> **PROBLEM DESCRIPTION**:
An exact transcription of all the records is required, minus the images.

> **LISTED ENTRIES**:

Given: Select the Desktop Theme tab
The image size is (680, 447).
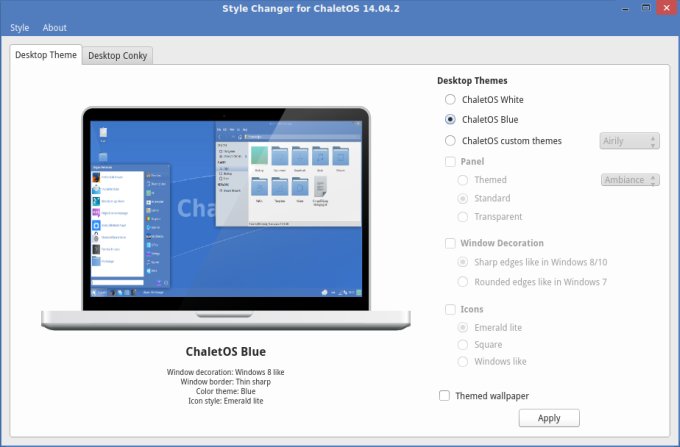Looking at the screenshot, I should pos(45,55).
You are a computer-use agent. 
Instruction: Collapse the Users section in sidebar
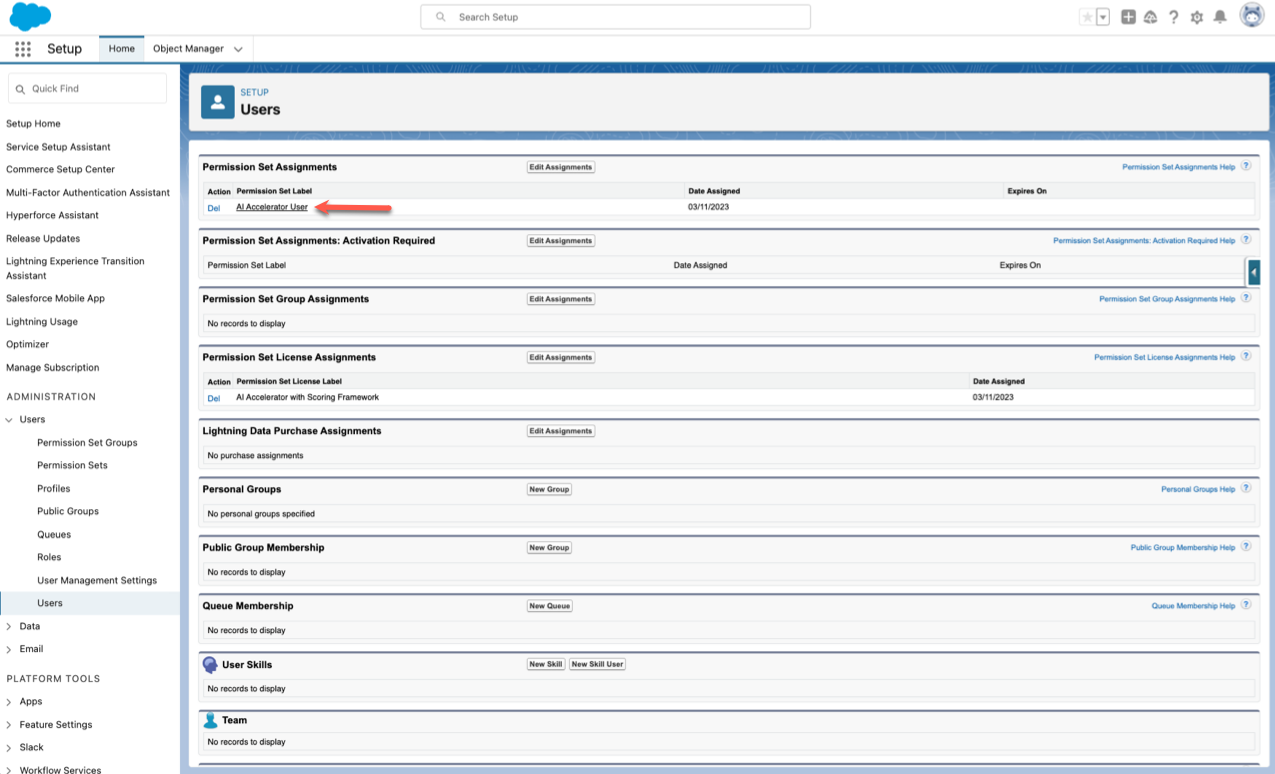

> **RESULT**:
Given: Select the Desktop Theme tab
The image size is (680, 447).
Looking at the screenshot, I should pos(45,55).
You are a computer-use agent. 
Instruction: Collapse the Users section in sidebar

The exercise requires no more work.